You can batch the data sent to your S3 bucket by configuring the sending_queue section of the exporter:

  • flush_timeout: The time after which a batch will be sent regardless of its size. Must be a non-zero value.
  • min_size: The minimum size of a batch.
  • max_size: The maximum size of a batch, which enables batch splitting. The maximum size of a batch should be greater than or equal to the minimum size of a batch.
  • queue_size: Maximum size the queue can accept. Measured in units defined by sizer. Defaults to 1000.
  • sizer: How the queue and batching is measured. Default is requests. Available options:
    • requests: number of incoming batches of metrics, logs, traces (the most performant option).
    • items: number of the smallest parts of each signal (spans, metric data points, log records).
    • bytes: the size of serialized data in bytes (the least performant option).

You can also set a custom timeout for the exporter, which is the amount of time to wait per individual attempt to send data to a backend. The default is 5 seconds.

Here is an example AWS S3 Exporter configuration:

exporters:
  awss3:
    s3uploader:
        region: 'us-east-1'
        s3_bucket: 'my-test-bucket'
        s3_prefix: 'traces-logs-directory'
        compression: 'gzip'
        marshaler: 'otlp_proto'
        sending_queue:
            batch:
                flush_timeout: 30s
                max_size: 50000
                min_size: 50000
            enabled: true
            queue_size: 500000
            sizer: items
        timeout: 30s

Configure a Pipeline 

Honeycomb supports processing both trace and log OpenTelemetry signal types for data activation and rehydration. These signal types can be sent through the AWS S3 exporter in your collector’s pipelines configuration.

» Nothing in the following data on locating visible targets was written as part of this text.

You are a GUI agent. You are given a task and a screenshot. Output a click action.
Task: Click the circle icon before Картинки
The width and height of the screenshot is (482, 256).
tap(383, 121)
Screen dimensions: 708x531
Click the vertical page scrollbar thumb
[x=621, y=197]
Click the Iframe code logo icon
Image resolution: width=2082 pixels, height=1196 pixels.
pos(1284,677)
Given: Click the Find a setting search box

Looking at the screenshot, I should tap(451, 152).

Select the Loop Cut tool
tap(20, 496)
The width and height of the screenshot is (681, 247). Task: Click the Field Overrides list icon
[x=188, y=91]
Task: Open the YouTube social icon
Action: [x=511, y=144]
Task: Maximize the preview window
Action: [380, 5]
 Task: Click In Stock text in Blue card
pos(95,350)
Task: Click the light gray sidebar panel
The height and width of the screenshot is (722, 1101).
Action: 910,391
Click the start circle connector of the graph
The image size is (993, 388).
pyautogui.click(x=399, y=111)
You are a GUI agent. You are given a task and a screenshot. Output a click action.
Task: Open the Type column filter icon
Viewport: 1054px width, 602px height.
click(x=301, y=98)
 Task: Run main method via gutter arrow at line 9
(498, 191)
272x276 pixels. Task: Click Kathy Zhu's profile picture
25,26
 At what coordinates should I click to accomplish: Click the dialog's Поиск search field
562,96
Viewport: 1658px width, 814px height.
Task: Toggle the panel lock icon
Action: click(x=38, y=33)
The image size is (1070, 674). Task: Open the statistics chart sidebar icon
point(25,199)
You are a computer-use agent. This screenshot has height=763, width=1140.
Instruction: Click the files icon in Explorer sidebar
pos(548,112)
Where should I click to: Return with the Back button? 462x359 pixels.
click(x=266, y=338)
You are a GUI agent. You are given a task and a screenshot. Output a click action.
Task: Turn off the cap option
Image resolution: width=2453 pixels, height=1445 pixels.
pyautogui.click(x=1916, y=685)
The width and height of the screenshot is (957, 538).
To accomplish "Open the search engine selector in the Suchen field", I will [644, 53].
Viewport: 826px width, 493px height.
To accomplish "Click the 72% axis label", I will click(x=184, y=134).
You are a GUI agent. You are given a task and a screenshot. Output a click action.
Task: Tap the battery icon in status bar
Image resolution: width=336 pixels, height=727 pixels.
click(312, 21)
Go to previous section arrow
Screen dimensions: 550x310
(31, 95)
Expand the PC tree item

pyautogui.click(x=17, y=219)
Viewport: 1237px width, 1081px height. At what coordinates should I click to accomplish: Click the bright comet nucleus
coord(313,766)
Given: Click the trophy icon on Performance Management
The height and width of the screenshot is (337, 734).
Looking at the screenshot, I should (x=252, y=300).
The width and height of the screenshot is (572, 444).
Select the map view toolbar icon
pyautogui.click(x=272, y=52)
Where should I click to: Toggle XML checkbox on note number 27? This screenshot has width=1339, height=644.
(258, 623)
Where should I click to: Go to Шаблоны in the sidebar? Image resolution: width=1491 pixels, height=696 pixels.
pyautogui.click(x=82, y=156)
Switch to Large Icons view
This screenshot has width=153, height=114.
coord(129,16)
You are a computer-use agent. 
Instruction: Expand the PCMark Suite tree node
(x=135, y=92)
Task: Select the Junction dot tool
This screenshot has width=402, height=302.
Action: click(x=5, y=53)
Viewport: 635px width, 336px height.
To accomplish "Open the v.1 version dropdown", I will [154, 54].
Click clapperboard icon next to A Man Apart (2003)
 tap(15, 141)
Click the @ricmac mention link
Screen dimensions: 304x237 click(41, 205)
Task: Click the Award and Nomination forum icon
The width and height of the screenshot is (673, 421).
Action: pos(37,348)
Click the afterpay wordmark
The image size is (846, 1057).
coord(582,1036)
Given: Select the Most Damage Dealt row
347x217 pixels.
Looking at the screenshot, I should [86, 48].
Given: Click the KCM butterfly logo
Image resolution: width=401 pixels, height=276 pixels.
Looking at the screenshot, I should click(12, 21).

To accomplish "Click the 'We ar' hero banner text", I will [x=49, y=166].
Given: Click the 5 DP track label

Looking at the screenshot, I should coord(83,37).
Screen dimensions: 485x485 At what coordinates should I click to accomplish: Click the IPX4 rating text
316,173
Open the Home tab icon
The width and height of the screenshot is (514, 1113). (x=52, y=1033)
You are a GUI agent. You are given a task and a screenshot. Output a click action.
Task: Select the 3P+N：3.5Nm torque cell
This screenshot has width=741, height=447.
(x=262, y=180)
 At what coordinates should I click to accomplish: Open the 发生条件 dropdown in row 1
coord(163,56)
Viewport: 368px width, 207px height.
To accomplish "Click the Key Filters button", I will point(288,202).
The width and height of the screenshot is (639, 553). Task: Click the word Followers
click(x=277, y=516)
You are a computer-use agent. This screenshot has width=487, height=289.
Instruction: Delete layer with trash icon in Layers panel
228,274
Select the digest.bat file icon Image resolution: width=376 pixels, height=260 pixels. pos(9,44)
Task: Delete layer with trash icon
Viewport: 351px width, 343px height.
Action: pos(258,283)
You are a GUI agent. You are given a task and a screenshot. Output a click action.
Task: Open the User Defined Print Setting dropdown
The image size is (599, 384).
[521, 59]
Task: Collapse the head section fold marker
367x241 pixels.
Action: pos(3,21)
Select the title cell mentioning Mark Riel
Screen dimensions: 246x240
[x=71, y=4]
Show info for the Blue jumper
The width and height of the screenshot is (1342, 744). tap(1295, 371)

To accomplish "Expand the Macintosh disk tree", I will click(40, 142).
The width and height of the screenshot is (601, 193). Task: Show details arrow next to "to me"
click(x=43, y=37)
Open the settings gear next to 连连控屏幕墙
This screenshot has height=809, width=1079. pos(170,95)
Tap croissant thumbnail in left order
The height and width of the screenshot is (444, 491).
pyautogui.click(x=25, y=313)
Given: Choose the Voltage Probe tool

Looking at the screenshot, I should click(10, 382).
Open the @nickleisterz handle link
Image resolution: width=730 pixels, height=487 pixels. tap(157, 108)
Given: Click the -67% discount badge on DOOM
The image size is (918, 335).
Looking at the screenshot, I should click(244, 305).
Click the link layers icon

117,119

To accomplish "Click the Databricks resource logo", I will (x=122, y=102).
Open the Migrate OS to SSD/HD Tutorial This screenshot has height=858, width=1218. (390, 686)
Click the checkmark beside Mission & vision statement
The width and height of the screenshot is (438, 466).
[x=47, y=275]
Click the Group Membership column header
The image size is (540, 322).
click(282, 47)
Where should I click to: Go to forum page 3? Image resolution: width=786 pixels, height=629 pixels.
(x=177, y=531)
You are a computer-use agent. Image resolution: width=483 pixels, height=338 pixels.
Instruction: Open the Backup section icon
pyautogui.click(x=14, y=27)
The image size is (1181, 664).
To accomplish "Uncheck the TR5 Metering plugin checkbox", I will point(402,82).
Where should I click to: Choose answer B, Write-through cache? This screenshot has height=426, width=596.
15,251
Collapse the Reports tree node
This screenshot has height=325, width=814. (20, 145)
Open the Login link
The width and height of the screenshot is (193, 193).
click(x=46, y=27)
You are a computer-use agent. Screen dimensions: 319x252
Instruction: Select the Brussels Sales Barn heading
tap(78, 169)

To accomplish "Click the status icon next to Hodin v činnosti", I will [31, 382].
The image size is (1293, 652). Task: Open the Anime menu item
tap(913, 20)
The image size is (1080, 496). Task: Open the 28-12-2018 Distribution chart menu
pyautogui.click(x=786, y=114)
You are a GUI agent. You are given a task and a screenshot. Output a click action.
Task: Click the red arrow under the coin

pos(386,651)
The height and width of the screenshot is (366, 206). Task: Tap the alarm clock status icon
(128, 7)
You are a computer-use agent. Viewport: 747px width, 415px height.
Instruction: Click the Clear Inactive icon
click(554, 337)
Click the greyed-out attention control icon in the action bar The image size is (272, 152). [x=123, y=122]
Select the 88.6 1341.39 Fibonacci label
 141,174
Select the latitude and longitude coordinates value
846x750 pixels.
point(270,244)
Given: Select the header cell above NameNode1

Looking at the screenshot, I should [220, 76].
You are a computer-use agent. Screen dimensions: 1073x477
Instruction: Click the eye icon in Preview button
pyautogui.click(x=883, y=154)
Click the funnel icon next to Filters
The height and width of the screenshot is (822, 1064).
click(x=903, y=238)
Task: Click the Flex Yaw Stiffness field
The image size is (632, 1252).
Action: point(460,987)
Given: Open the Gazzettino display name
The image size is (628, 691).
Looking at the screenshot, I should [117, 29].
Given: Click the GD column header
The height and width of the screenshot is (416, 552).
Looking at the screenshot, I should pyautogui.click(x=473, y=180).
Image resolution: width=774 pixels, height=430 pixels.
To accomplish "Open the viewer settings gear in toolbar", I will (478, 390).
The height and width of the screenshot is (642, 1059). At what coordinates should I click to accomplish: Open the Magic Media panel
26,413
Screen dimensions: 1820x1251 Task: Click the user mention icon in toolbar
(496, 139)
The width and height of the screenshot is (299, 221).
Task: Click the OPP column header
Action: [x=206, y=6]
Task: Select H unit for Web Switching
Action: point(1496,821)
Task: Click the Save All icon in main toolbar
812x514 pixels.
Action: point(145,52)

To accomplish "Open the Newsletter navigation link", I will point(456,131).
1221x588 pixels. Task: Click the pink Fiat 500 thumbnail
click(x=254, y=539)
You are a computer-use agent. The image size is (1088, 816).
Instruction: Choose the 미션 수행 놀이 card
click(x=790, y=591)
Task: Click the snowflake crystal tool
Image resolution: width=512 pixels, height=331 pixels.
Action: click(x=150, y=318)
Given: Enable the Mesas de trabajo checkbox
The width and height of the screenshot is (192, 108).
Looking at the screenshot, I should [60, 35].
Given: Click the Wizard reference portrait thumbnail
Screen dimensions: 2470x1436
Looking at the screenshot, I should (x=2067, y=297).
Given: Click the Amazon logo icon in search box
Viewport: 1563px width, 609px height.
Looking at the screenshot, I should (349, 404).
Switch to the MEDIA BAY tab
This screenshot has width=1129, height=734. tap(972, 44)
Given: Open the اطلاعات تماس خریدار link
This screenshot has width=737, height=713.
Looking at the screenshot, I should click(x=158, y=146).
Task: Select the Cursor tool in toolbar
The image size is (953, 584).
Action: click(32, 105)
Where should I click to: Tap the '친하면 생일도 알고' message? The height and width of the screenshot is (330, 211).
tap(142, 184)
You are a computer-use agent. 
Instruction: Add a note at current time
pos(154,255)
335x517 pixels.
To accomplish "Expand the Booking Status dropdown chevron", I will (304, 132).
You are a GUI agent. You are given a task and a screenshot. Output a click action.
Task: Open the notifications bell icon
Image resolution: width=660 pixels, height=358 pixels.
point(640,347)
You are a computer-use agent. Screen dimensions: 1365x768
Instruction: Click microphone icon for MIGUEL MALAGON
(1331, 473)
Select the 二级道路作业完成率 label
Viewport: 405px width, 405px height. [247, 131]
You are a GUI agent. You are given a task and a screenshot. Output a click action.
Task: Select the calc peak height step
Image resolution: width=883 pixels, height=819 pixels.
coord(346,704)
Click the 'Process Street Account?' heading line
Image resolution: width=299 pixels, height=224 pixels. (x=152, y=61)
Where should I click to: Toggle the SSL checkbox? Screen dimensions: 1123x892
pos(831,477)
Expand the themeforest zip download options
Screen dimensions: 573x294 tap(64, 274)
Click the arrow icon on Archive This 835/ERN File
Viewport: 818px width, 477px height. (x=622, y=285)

You should set up a separate pipeline configuration block for each signal type. In this example, pipelines for logs and traces are labeled to indicate pipelines intended for object storage (storage in Amazon S3):

service:
    pipelines:
        traces:
            // [...]
        logs:
            // [...]
        logs/objectstorage:
            exporters:
                - awss3
            receivers:
                - otlp
        traces/objectstorage:
            exporters:
                - awss3
            receivers:
                - otlp

Full example configuration 

The example below shows a simple, but complete OpenTelemetry (OTel) Collector configuration for exporting both log and trace OTel signal types through the AWS S3 exporter where:

  • Trace and log telemetry is exported to an Amazon S3 bucket called "my-test-bucket".
  • An S3 prefix is used at the root of the bucket called "traces-logs-directory".
  • Data will be partitioned into subdirectories underneath the prefix with minute resolution.
  • Files uploaded to S3 will be compressed with gzip compression.
receivers:
  otlp:
    protocols:
      grpc:
        endpoint: 0.0.0.0:4317

exporters:
  awss3:
    s3uploader:
        region: 'us-east-1'
        s3_bucket: 'my-test-bucket'
        s3_prefix: 'traces-logs-directory'
        compression: 'gzip'
        marshaler: 'otlp_proto'
        sending_queue:
            batch:
                flush_timeout: 30s
                max_size: 50000
                min_size: 50000
            enabled: true
            queue_size: 500000
            sizer: items
        timeout: 30s

service:
    pipelines:
        logs/objectstorage:
            exporters:
                - awss3
            receivers:
                - otlp
        traces/objectstorage:
            exporters:
                - awss3
            receivers:
                - otlp